The following are simple way to estimate programing time.
Estimation takes practice. It also takes labor. It takes so much labor it may be a good idea to estimate the time in which it will take to make the estimate, especially if you are asked to estimate something widely.When asked to provide an estimate of something large, the most honest thing to do is to stall. Most programer are enthusiastic and eager to please and stalling certainly will displease the stalled. But an on-the-spot estimate probably won't be accurate and honest. While stalling, it may be possible to consider doing or prototyping the task. If political pressure permits, this is the most accurate way of producing the estimate, and it makes real progress.
When not possible to take the time for some investigation, you should first establish the meaning of the estimate very clearly. Restate that meaning as the first and last part of your written estimate. Prepare a written estimate by deconstructing the task into progressively smaller subtasks until each small task is no more than a day; ideally at most in length. The most important thing is not to leave anything out. For instance, documentation, testing, time for planning, time for communicating with other groups, and vacation time are all very important. If you spend part of each day dealing with knuckleheads, put a line item for that in the estimate. This gives your boss visibility into what is using up your time at a minimum, and might get you more time.
I know good programer who pad estimates implicitly, but I recommend that you do not. One of the results of padding is trust in you may be depleted. For instance, an engineer might estimate four days for a task that she truly thinks will take two day. The programer may plan to spend two days documenting it, or two days working on some other useful project. But it will be detectable that the task was done in only one day and the appearance of slacking or overestimating is born. It's far better to give proper visibility into what you are actually doing. If documentation takes twice as long as coding and the estimate says so, tremendous advantage is gained by making this visible to the manager.
Pad explicitly instead. If a task will probably take one day---but might take ten days if your approach doesn't work---note this somehow in the estimate if you can; if not, at least do an average weighted by your estimates of the probabilities. Any risk factor that you can identify and assign an estimate to should go into the schedule. One person is unlikely to be sick in any given week. But a large project with many engineers will have some sick time; likewise vacation time. And what is the probability of a mandatory company-wide training seminar? If it can be estimated, stick it in. There are of course, unknown unknowns, or unk-unks. Unk-unks by definition cannot be estimated individually. You can try to create a global line item for all unk-unks, or handle them in some other way that you communicate to your boss. You cannot, however, let your boss forget that they exist, and it is devilishly easy for an estimate to become a schedule without the unk-unks considered.

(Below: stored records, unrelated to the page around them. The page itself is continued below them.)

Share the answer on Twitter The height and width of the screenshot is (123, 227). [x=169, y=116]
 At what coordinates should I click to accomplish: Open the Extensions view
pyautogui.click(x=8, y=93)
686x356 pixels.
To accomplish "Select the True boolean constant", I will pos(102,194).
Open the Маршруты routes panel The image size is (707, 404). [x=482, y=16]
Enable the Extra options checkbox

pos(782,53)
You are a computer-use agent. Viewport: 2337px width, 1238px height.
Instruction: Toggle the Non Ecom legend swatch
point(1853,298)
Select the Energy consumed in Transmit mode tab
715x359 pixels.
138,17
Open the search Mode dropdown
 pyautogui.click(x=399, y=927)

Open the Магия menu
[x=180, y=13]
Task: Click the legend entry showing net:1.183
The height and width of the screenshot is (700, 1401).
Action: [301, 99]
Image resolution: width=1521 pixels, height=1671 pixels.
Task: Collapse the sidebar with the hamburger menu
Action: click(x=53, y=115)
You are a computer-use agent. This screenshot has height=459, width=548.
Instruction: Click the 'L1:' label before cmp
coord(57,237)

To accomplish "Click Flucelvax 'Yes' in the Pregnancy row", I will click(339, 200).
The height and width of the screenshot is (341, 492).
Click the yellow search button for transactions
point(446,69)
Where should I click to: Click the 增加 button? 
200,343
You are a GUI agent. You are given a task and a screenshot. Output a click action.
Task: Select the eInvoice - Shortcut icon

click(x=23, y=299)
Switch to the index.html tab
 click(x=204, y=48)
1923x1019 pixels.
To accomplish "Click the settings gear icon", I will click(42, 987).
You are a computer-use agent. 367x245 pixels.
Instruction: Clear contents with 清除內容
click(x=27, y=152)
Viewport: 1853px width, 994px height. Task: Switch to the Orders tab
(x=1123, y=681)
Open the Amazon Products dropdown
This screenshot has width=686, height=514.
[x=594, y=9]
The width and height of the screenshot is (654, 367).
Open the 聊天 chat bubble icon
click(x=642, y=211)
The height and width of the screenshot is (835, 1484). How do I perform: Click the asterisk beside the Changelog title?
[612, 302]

In a team environment, you should try to have the people who will do the work do the estimate, and you should try to have team-wide consensus on estimates. People vary widely in skill, experience, preparetion, and confidence. Calamity strikes when a strong programmer estimates for herself and then weak programmers are held to this estimate. The act of having the whole team agree on a line-by-line basis to the estimate clarifies the team understanding, as well as allowing the opportunity for tactical reassignment of resources .
If there are big risks that cant be evaluated, it is your duty to state so forcefully enough that your manager does not commit to them and then become embarrassed when the risk occurs.